SOURCE DOCUMENT

------------------------------------

Studio album by M.O.D.
- Released: May 20, 2003
- Recorded: Big Blue Meenie, Jersey City, New Jersey, USA
- Genre: Crossover thrash
- Length: 54:45
- Label: Nuclear Blast Records
- Producers: Paul Crook Billy Milano Scott Metaxes

M.O.D. chronology
| Dictated Aggression (1996) | The Rebel You Love to Hate (2003) | Red, White & Screwed (2007) |

= The Rebel You Love to Hate =

The Rebel You Love to Hate is the sixth full-length studio album from American crossover thrash band, M.O.D. It was released in 2003 on Nuclear Blast Records and follows 1996's Dictated Aggression. It was followed in 2007 by Red, White & Screwed
The album saw longer songs and a harder sound and in the intervening years since their last album, a new guitarist and drummer, as Milano once again shuffled the personnel around him. The cover is a reference to the logo of The Michael Schenker Group.

------------------------------------

RECORDED INFORMATION
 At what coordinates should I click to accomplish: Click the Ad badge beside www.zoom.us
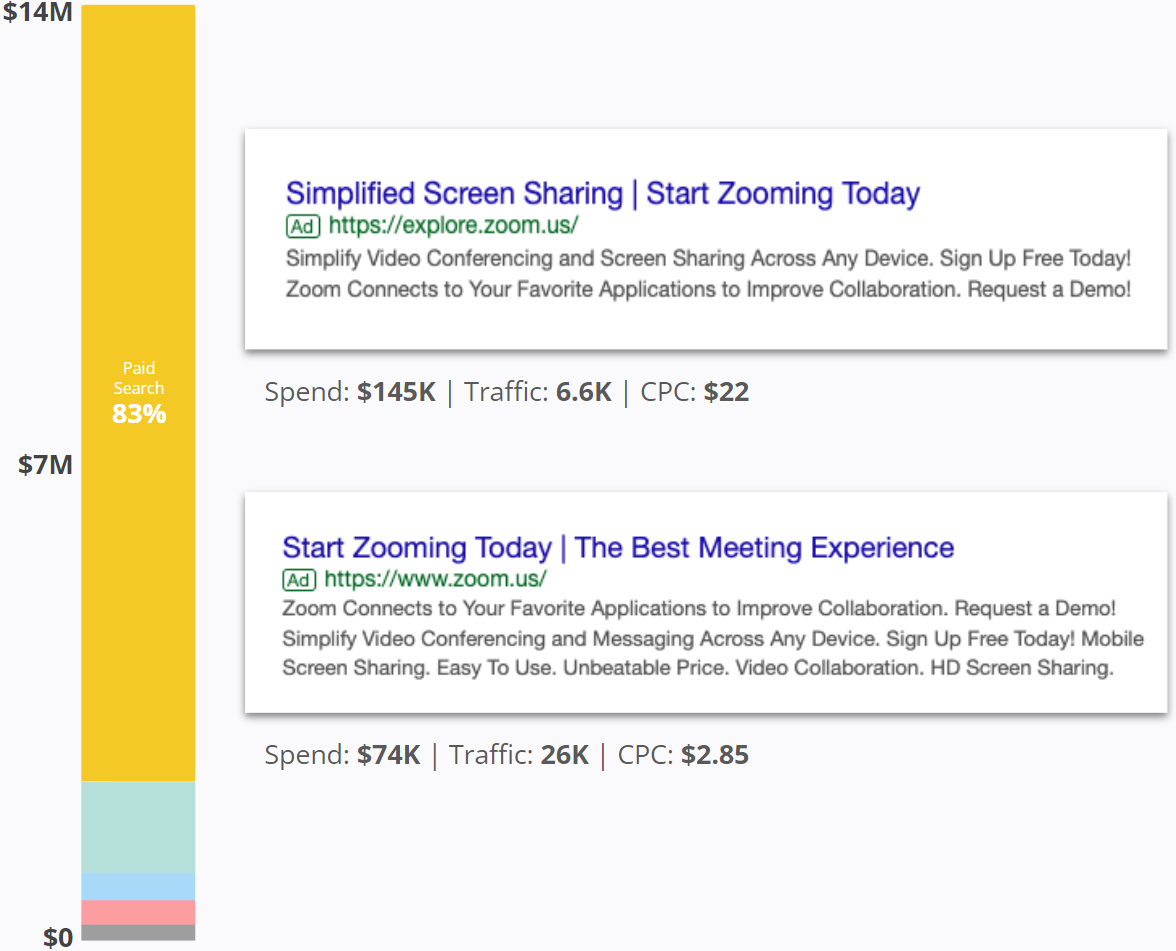pos(299,579)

------------------------------------

CHALLENGES
1 – According to the album article, what does the album's cover reference?
2 – Please quote everything in the album article from "- Released: May" down to "Michael Schenker Group.".

EXERCISE SOLUTIONS
1 – The logo of The Michael Schenker Group.

2 –
- Released: May 20, 2003
- Recorded: Big Blue Meenie, Jersey City, New Jersey, USA
- Genre: Crossover thrash
- Length: 54:45
- Label: Nuclear Blast Records
- Producers: Paul Crook Billy Milano Scott Metaxes

M.O.D. chronology
| Dictated Aggression (1996) | The Rebel You Love to Hate (2003) | Red, White & Screwed (2007) |

= The Rebel You Love to Hate =

The Rebel You Love to Hate is the sixth full-length studio album from American crossover thrash band, M.O.D. It was released in 2003 on Nuclear Blast Records and follows 1996's Dictated Aggression. It was followed in 2007 by Red, White & Screwed
The album saw longer songs and a harder sound and in the intervening years since their last album, a new guitarist and drummer, as Milano once again shuffled the personnel around him. The cover is a reference to the logo of The Michael Schenker Group.